------ Excerpted data ------

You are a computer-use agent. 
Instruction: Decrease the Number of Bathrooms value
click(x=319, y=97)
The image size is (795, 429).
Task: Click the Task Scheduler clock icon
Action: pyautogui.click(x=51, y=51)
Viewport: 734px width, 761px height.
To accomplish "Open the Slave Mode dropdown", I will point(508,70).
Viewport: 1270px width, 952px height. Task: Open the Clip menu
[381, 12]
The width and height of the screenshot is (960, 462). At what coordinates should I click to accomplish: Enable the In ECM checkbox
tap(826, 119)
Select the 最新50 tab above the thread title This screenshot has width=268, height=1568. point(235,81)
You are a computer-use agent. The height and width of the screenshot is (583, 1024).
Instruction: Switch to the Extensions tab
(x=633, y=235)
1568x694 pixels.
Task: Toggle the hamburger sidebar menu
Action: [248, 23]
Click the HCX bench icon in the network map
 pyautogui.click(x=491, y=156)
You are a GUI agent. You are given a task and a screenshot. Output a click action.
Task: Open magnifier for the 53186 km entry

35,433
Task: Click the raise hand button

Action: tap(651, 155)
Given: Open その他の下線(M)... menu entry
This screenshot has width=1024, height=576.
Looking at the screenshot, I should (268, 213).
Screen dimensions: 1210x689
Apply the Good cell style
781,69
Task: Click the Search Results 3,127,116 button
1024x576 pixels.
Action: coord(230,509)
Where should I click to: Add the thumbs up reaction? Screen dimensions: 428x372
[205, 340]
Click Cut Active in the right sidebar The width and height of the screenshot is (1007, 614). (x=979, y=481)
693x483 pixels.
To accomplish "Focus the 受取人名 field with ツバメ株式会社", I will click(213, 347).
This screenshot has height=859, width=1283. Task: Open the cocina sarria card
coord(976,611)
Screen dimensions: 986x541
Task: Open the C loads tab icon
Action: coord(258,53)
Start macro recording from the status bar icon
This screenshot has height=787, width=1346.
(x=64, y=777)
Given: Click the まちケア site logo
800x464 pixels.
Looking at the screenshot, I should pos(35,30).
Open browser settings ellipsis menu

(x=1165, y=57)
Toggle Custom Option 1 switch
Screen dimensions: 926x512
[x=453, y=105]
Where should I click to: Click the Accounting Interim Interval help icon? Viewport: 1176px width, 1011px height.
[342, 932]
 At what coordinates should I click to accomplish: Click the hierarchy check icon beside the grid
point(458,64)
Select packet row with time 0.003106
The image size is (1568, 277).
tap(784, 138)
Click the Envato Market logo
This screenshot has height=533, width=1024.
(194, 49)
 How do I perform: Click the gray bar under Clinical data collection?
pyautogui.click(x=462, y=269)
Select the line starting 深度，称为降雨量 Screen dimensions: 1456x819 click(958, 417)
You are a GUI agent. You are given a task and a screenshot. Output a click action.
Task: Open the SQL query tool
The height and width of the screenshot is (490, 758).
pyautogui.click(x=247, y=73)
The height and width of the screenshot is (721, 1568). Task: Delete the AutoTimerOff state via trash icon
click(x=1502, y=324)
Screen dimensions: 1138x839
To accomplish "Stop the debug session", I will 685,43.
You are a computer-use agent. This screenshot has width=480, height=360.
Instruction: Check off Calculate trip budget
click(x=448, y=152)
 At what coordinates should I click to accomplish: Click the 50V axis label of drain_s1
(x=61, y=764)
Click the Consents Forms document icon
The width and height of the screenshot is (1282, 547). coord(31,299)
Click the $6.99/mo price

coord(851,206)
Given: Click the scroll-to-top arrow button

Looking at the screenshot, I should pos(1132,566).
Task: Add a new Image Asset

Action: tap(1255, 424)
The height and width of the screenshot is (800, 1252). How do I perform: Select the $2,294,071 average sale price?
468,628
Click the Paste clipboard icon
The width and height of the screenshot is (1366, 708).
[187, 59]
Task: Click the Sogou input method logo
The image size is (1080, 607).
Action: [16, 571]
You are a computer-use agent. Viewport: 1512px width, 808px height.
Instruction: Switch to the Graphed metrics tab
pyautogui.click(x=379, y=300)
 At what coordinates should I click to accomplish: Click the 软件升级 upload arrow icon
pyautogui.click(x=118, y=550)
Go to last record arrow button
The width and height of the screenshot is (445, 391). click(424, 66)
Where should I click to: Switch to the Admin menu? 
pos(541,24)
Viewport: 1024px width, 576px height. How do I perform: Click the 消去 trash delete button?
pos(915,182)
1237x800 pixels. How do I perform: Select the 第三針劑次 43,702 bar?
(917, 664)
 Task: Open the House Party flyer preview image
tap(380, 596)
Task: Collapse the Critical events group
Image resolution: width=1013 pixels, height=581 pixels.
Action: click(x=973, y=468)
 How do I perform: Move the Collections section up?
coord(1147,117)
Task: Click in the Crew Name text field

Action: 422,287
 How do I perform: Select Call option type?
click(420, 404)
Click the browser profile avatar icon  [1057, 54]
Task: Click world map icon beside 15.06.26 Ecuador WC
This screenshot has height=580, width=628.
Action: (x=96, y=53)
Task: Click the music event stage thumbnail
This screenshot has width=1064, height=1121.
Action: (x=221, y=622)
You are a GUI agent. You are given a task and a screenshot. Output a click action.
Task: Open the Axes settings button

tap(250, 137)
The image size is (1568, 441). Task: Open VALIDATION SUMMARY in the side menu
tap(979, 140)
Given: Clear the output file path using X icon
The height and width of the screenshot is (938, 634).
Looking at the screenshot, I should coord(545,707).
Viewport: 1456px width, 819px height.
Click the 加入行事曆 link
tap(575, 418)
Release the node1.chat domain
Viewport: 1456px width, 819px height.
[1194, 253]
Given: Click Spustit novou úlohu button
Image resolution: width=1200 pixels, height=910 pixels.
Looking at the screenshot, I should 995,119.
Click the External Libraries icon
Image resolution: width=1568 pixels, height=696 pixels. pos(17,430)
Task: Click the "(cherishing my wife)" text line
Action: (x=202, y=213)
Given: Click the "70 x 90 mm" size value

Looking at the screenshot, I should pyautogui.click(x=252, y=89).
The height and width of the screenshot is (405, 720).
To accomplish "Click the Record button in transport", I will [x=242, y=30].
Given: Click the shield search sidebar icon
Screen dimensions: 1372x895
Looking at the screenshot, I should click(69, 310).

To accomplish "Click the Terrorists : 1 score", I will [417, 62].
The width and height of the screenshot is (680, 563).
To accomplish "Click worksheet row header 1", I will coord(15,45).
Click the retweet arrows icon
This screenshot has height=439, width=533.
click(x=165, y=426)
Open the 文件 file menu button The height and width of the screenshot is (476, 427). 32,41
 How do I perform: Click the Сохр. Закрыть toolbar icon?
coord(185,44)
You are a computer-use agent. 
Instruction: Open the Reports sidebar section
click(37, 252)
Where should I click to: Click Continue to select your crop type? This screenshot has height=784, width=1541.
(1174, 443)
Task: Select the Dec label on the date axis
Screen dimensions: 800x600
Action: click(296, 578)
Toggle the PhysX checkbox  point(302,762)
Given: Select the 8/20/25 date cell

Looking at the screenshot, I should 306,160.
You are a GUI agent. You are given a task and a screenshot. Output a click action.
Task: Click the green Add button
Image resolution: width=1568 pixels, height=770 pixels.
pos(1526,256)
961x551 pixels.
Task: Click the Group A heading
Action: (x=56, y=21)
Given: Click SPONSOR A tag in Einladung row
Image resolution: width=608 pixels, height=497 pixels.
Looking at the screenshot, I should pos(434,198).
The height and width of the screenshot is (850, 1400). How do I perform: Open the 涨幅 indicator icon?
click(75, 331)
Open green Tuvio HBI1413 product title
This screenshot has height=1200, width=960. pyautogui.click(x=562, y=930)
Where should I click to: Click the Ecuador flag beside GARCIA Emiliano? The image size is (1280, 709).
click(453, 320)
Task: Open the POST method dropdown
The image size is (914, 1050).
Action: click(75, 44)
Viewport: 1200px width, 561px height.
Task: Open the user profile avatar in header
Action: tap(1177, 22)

------

Problem description: Copy all of the lines above word for word.

Exercise result:
You are a computer-use agent. 
Instruction: Decrease the Number of Bathrooms value
click(x=319, y=97)
The image size is (795, 429).
Task: Click the Task Scheduler clock icon
Action: pyautogui.click(x=51, y=51)
Viewport: 734px width, 761px height.
To accomplish "Open the Slave Mode dropdown", I will point(508,70).
Viewport: 1270px width, 952px height. Task: Open the Clip menu
[381, 12]
The width and height of the screenshot is (960, 462). At what coordinates should I click to accomplish: Enable the In ECM checkbox
tap(826, 119)
Select the 最新50 tab above the thread title This screenshot has width=268, height=1568. point(235,81)
You are a computer-use agent. The height and width of the screenshot is (583, 1024).
Instruction: Switch to the Extensions tab
(x=633, y=235)
1568x694 pixels.
Task: Toggle the hamburger sidebar menu
Action: [248, 23]
Click the HCX bench icon in the network map
 pyautogui.click(x=491, y=156)
You are a GUI agent. You are given a task and a screenshot. Output a click action.
Task: Open magnifier for the 53186 km entry

35,433
Task: Click the raise hand button

Action: tap(651, 155)
Given: Open その他の下線(M)... menu entry
This screenshot has width=1024, height=576.
Looking at the screenshot, I should (268, 213).
Screen dimensions: 1210x689
Apply the Good cell style
781,69
Task: Click the Search Results 3,127,116 button
1024x576 pixels.
Action: coord(230,509)
Where should I click to: Add the thumbs up reaction? Screen dimensions: 428x372
[205, 340]
Click Cut Active in the right sidebar The width and height of the screenshot is (1007, 614). (x=979, y=481)
693x483 pixels.
To accomplish "Focus the 受取人名 field with ツバメ株式会社", I will click(213, 347).
This screenshot has height=859, width=1283. Task: Open the cocina sarria card
coord(976,611)
Screen dimensions: 986x541
Task: Open the C loads tab icon
Action: coord(258,53)
Start macro recording from the status bar icon
This screenshot has height=787, width=1346.
(x=64, y=777)
Given: Click the まちケア site logo
800x464 pixels.
Looking at the screenshot, I should pos(35,30).
Open browser settings ellipsis menu

(x=1165, y=57)
Toggle Custom Option 1 switch
Screen dimensions: 926x512
[x=453, y=105]
Where should I click to: Click the Accounting Interim Interval help icon? Viewport: 1176px width, 1011px height.
[342, 932]
 At what coordinates should I click to accomplish: Click the hierarchy check icon beside the grid
point(458,64)
Select packet row with time 0.003106
The image size is (1568, 277).
tap(784, 138)
Click the Envato Market logo
This screenshot has height=533, width=1024.
(194, 49)
 How do I perform: Click the gray bar under Clinical data collection?
pyautogui.click(x=462, y=269)
Select the line starting 深度，称为降雨量 Screen dimensions: 1456x819 click(958, 417)
You are a GUI agent. You are given a task and a screenshot. Output a click action.
Task: Open the SQL query tool
The height and width of the screenshot is (490, 758).
pyautogui.click(x=247, y=73)
The height and width of the screenshot is (721, 1568). Task: Delete the AutoTimerOff state via trash icon
click(x=1502, y=324)
Screen dimensions: 1138x839
To accomplish "Stop the debug session", I will 685,43.
You are a computer-use agent. This screenshot has width=480, height=360.
Instruction: Check off Calculate trip budget
click(x=448, y=152)
 At what coordinates should I click to accomplish: Click the 50V axis label of drain_s1
(x=61, y=764)
Click the Consents Forms document icon
The width and height of the screenshot is (1282, 547). coord(31,299)
Click the $6.99/mo price

coord(851,206)
Given: Click the scroll-to-top arrow button

Looking at the screenshot, I should pos(1132,566).
Task: Add a new Image Asset

Action: tap(1255, 424)
The height and width of the screenshot is (800, 1252). How do I perform: Select the $2,294,071 average sale price?
468,628
Click the Paste clipboard icon
The width and height of the screenshot is (1366, 708).
[187, 59]
Task: Click the Sogou input method logo
The image size is (1080, 607).
Action: [16, 571]
You are a computer-use agent. Viewport: 1512px width, 808px height.
Instruction: Switch to the Graphed metrics tab
pyautogui.click(x=379, y=300)
 At what coordinates should I click to accomplish: Click the 软件升级 upload arrow icon
pyautogui.click(x=118, y=550)
Go to last record arrow button
The width and height of the screenshot is (445, 391). click(424, 66)
Where should I click to: Switch to the Admin menu? 
pos(541,24)
Viewport: 1024px width, 576px height. How do I perform: Click the 消去 trash delete button?
pos(915,182)
1237x800 pixels. How do I perform: Select the 第三針劑次 43,702 bar?
(917, 664)
 Task: Open the House Party flyer preview image
tap(380, 596)
Task: Collapse the Critical events group
Image resolution: width=1013 pixels, height=581 pixels.
Action: click(x=973, y=468)
 How do I perform: Move the Collections section up?
coord(1147,117)
Task: Click in the Crew Name text field

Action: 422,287
 How do I perform: Select Call option type?
click(420, 404)
Click the browser profile avatar icon  [1057, 54]
Task: Click world map icon beside 15.06.26 Ecuador WC
This screenshot has height=580, width=628.
Action: (x=96, y=53)
Task: Click the music event stage thumbnail
This screenshot has width=1064, height=1121.
Action: (x=221, y=622)
You are a GUI agent. You are given a task and a screenshot. Output a click action.
Task: Open the Axes settings button

tap(250, 137)
The image size is (1568, 441). Task: Open VALIDATION SUMMARY in the side menu
tap(979, 140)
Given: Clear the output file path using X icon
The height and width of the screenshot is (938, 634).
Looking at the screenshot, I should coord(545,707).
Viewport: 1456px width, 819px height.
Click the 加入行事曆 link
tap(575, 418)
Release the node1.chat domain
Viewport: 1456px width, 819px height.
[1194, 253]
Given: Click Spustit novou úlohu button
Image resolution: width=1200 pixels, height=910 pixels.
Looking at the screenshot, I should 995,119.
Click the External Libraries icon
Image resolution: width=1568 pixels, height=696 pixels. pos(17,430)
Task: Click the "(cherishing my wife)" text line
Action: (x=202, y=213)
Given: Click the "70 x 90 mm" size value

Looking at the screenshot, I should pyautogui.click(x=252, y=89).
The height and width of the screenshot is (405, 720).
To accomplish "Click the Record button in transport", I will [x=242, y=30].
Given: Click the shield search sidebar icon
Screen dimensions: 1372x895
Looking at the screenshot, I should click(69, 310).

To accomplish "Click the Terrorists : 1 score", I will [417, 62].
The width and height of the screenshot is (680, 563).
To accomplish "Click worksheet row header 1", I will coord(15,45).
Click the retweet arrows icon
This screenshot has height=439, width=533.
click(x=165, y=426)
Open the 文件 file menu button The height and width of the screenshot is (476, 427). 32,41
 How do I perform: Click the Сохр. Закрыть toolbar icon?
coord(185,44)
You are a computer-use agent. 
Instruction: Open the Reports sidebar section
click(37, 252)
Where should I click to: Click Continue to select your crop type? This screenshot has height=784, width=1541.
(1174, 443)
Task: Select the Dec label on the date axis
Screen dimensions: 800x600
Action: click(296, 578)
Toggle the PhysX checkbox  point(302,762)
Given: Select the 8/20/25 date cell

Looking at the screenshot, I should 306,160.
You are a GUI agent. You are given a task and a screenshot. Output a click action.
Task: Click the green Add button
Image resolution: width=1568 pixels, height=770 pixels.
pos(1526,256)
961x551 pixels.
Task: Click the Group A heading
Action: (x=56, y=21)
Given: Click SPONSOR A tag in Einladung row
Image resolution: width=608 pixels, height=497 pixels.
Looking at the screenshot, I should pos(434,198).
The height and width of the screenshot is (850, 1400). How do I perform: Open the 涨幅 indicator icon?
click(75, 331)
Open green Tuvio HBI1413 product title
This screenshot has height=1200, width=960. pyautogui.click(x=562, y=930)
Where should I click to: Click the Ecuador flag beside GARCIA Emiliano? The image size is (1280, 709).
click(453, 320)
Task: Open the POST method dropdown
The image size is (914, 1050).
Action: click(75, 44)
Viewport: 1200px width, 561px height.
Task: Open the user profile avatar in header
Action: tap(1177, 22)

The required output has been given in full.